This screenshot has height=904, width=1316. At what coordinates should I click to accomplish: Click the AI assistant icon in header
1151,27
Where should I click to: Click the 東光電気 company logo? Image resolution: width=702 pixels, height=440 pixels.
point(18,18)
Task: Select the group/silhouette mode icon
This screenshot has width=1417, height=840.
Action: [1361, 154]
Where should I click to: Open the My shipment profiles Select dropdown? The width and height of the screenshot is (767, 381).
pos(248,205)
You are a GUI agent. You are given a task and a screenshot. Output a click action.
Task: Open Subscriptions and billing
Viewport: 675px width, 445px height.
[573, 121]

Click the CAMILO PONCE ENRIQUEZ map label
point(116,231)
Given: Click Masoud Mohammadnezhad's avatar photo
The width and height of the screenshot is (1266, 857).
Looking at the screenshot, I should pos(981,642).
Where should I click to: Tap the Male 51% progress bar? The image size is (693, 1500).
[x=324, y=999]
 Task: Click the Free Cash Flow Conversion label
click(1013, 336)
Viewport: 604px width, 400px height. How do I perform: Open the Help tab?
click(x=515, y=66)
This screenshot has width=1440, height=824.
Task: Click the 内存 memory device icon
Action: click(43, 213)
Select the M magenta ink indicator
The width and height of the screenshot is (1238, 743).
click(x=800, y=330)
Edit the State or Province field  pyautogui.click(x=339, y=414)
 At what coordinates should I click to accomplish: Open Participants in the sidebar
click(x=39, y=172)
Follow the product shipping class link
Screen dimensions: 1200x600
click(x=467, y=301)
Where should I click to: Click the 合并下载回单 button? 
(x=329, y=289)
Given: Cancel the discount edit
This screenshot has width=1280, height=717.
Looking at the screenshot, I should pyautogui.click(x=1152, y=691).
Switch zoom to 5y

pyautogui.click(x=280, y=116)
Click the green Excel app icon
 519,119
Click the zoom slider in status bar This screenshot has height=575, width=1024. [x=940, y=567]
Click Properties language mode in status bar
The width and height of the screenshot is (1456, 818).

========

*HOW TO COMPLETE THIS TASK:* Repeat, exactly and in full, the records shown above.

*SOLVED PROBLEM:*
This screenshot has height=904, width=1316. At what coordinates should I click to accomplish: Click the AI assistant icon in header
1151,27
Where should I click to: Click the 東光電気 company logo? Image resolution: width=702 pixels, height=440 pixels.
point(18,18)
Task: Select the group/silhouette mode icon
This screenshot has width=1417, height=840.
Action: [1361, 154]
Where should I click to: Open the My shipment profiles Select dropdown? The width and height of the screenshot is (767, 381).
pos(248,205)
You are a GUI agent. You are given a task and a screenshot. Output a click action.
Task: Open Subscriptions and billing
Viewport: 675px width, 445px height.
[573, 121]

Click the CAMILO PONCE ENRIQUEZ map label
point(116,231)
Given: Click Masoud Mohammadnezhad's avatar photo
The width and height of the screenshot is (1266, 857).
Looking at the screenshot, I should pos(981,642).
Where should I click to: Tap the Male 51% progress bar? The image size is (693, 1500).
[x=324, y=999]
 Task: Click the Free Cash Flow Conversion label
click(1013, 336)
Viewport: 604px width, 400px height. How do I perform: Open the Help tab?
click(x=515, y=66)
This screenshot has width=1440, height=824.
Task: Click the 内存 memory device icon
Action: click(43, 213)
Select the M magenta ink indicator
The width and height of the screenshot is (1238, 743).
click(x=800, y=330)
Edit the State or Province field  pyautogui.click(x=339, y=414)
 At what coordinates should I click to accomplish: Open Participants in the sidebar
click(x=39, y=172)
Follow the product shipping class link
Screen dimensions: 1200x600
click(x=467, y=301)
Where should I click to: Click the 合并下载回单 button? 
(x=329, y=289)
Given: Cancel the discount edit
This screenshot has width=1280, height=717.
Looking at the screenshot, I should pyautogui.click(x=1152, y=691).
Switch zoom to 5y

pyautogui.click(x=280, y=116)
Click the green Excel app icon
 519,119
Click the zoom slider in status bar This screenshot has height=575, width=1024. [x=940, y=567]
Click Properties language mode in status bar
The width and height of the screenshot is (1456, 818).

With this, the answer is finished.